Howard G. Brown challenges accepted views about one of the most important periods in French history with his new book, Ending the French Revolution.
In it, Brown argues that the revolutionary era didn’t actually end until 1802 and that the period, sometimes considered an inspiration for its liberal democracy, was in reality permeated by violence and a disregard for democracy and the rule of law.
“This finding will change people’s ideas about the period,” he said. “I welcome controversy, but I don’t think it’s a polemical book.”
The revolution, which began in 1789, is generally considered to have ended with Napoleon’s rise to power in 1799. But Brown said the true end comes with the beginning of Napoleon’s dictatorship three years later.
Until then, he argues, France’s first constitutional republic was still struggling to find ways to balance personal freedom with security concerns in the midst of what could be called the worst crime wave in modern French history.
“It’s Chechnya and the mafia all rolled into the same period,” Brown explained.
The French government responded to this lawlessness by making extensive use of military justice and cutting corners on due process. Still, this was expedited justice, not the absence of any justice. Defendants did have lawyers and some were acquitted. Brown even found considerable evidence of what would now be termed jury nullification.
The book, winner of the Walker Cowen Memorial Prize in 18th-century studies, was a decade in the making.
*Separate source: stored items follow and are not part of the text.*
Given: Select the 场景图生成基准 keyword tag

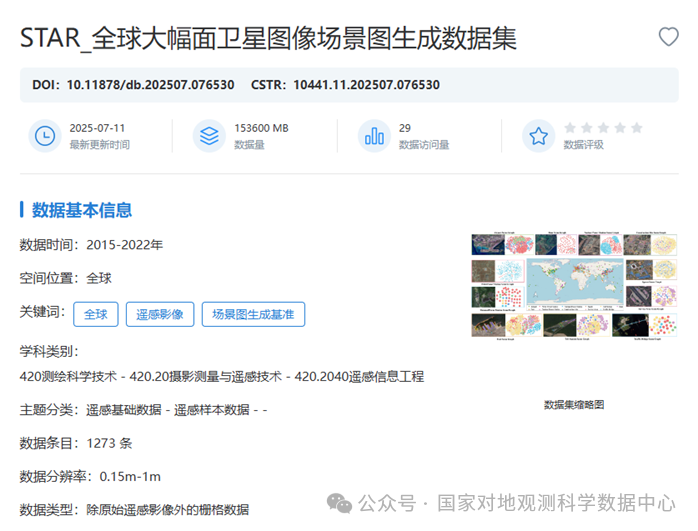Looking at the screenshot, I should [x=253, y=314].
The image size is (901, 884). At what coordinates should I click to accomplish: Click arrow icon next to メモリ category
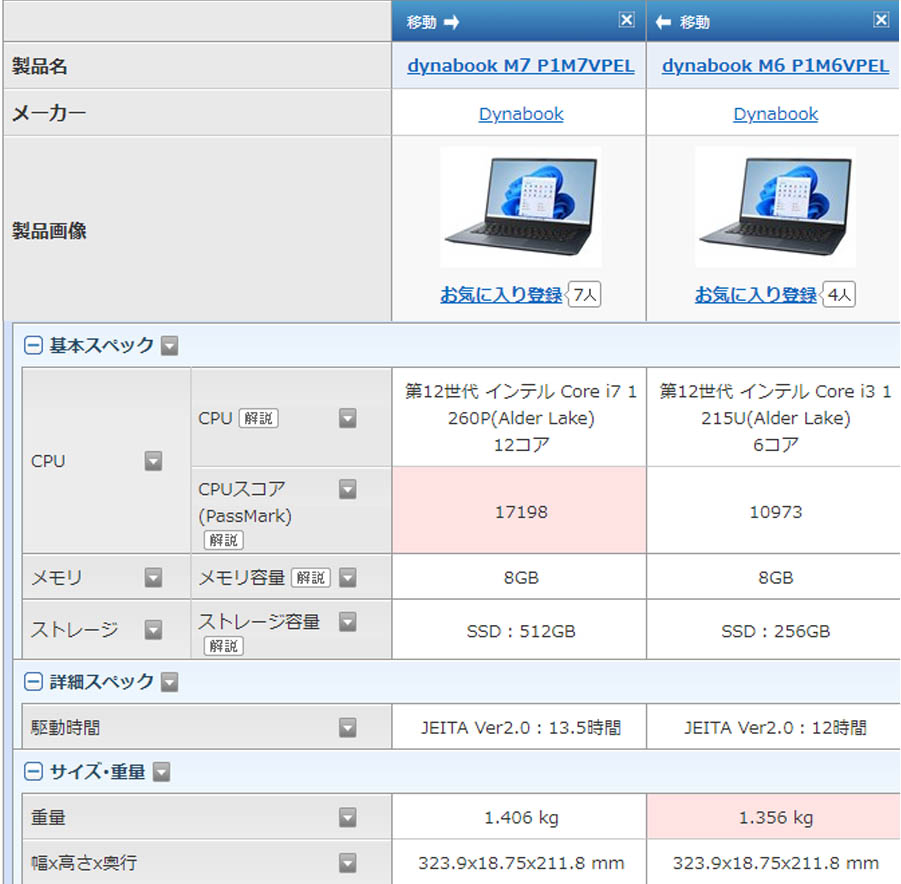pyautogui.click(x=153, y=577)
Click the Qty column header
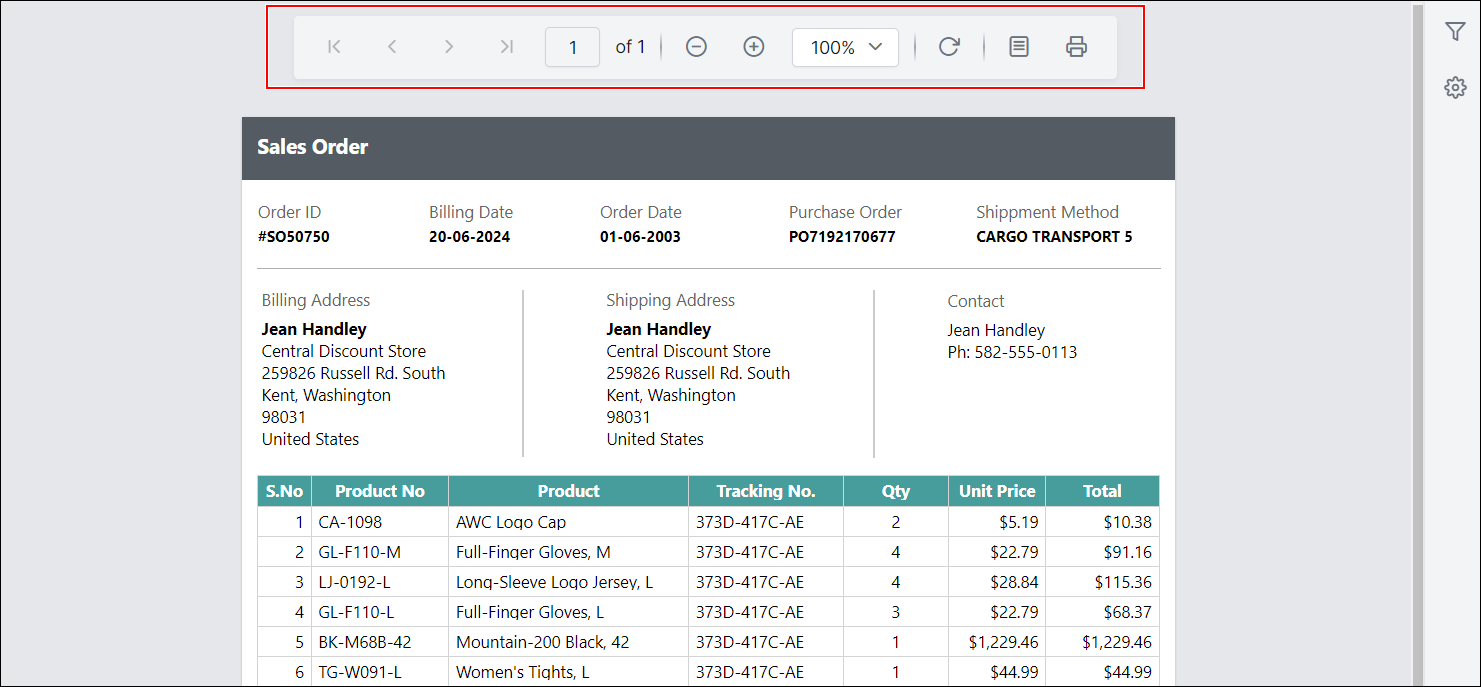This screenshot has width=1481, height=687. (895, 490)
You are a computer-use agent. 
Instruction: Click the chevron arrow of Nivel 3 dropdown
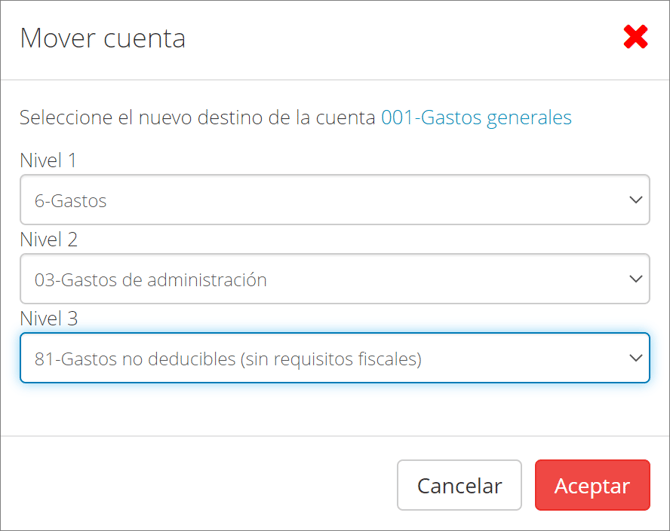pyautogui.click(x=636, y=358)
Research took Brown to France at least once a year, where he visited archives in Paris, Bordeaux, Montpellier, Le Mans, Toulouse and elsewhere.
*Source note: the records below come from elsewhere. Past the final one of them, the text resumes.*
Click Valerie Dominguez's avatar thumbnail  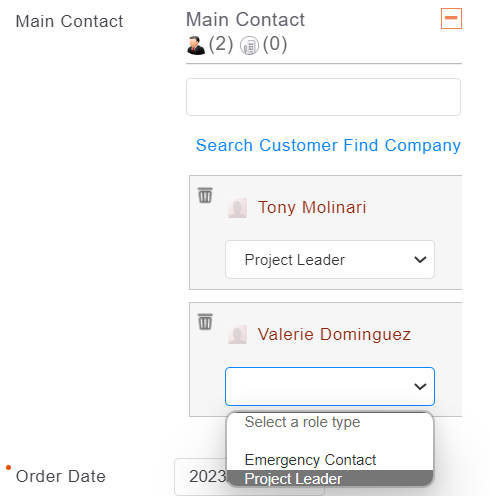pos(237,334)
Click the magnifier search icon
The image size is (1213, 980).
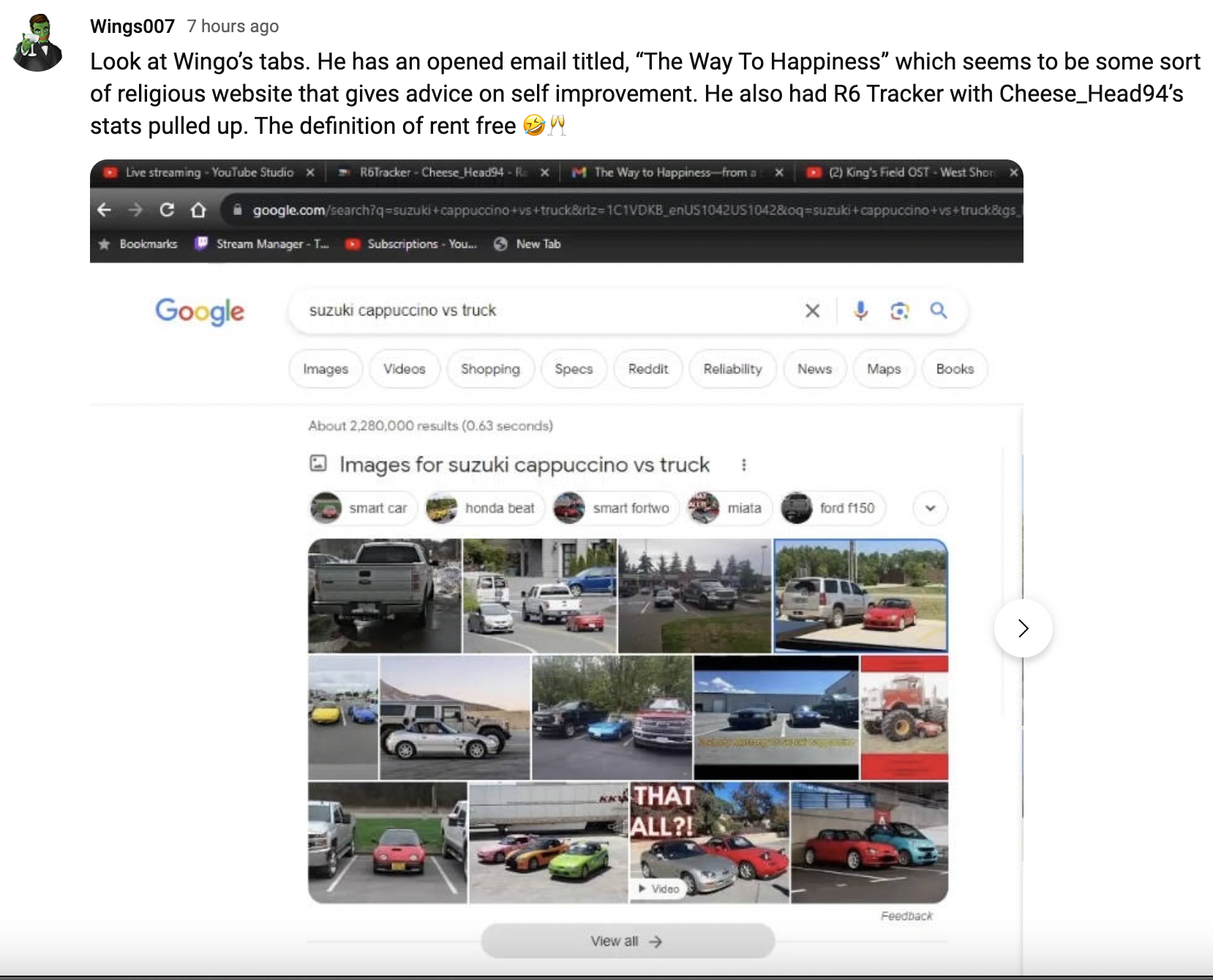pyautogui.click(x=939, y=311)
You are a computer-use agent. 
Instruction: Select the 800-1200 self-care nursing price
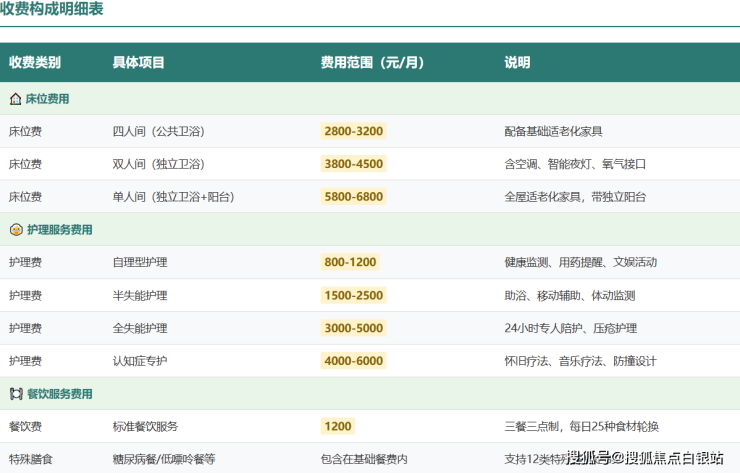click(x=350, y=262)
His most exciting discovery was a cache of some 500 boxes of military court records. A 1798 law required certain civilians be tried in military courts, but the records of those cases had never been catalogued. The files were gathering dust among documents related to the Napoleonic era.
“They’d been stashed for 200 years,” Brown said.
The files contained four- to six-page summaries and verdicts for thousands of cases. Brown estimates some 10,000 military and civilian justice records are referenced in the book. “I must have consulted half a million pages of handwritten documents,” he said, noting the language was flowery and arcane in places, but rhetorically fascinating.
Brown, who recently became chairman of the History Department, joined Binghamton’s faculty in 1994. This fall, he’s teaching a graduate colloquium on early modern Europe and an undergraduate course on privilege and protest in early modern Europe.
Students in his graduate seminar on the French Revolution, which he teaches every two years, got a sneak peak at his book while he was writing and revising it. Brown said the students gained a deeper understanding of writing and a more mature outlook on academia.
“I came to French history because I was fascinated by the difficulty of understanding the French Revolution,” said Brown, who grew up in Canada and holds a doctorate from Oxford University. “It had to be challenging to be interesting, and I expect the same is now true for my students.”
Working on this book, and studying the French Revolution for much of his life, have left Brown a more cynical person. “Political ideals and their manipulation become increasingly intertwined for me,” he said. His new view is of a “zero-sum game of change” in which rights of the individual are often traded against those of the community, or vice versa.
Brown, author of another book on the French Revolution and co-editor of a third, doesn’t expect he’ll again be able to devote 10 years to a work on the scale of his latest project, in part because of publishers’ concerns regarding book length. His next undertaking will focus on notions of trauma and individual experiences of violence, thereby putting the French Revolution in a wider context ranging from 16th-century wars of religion to 20th-century political conflicts.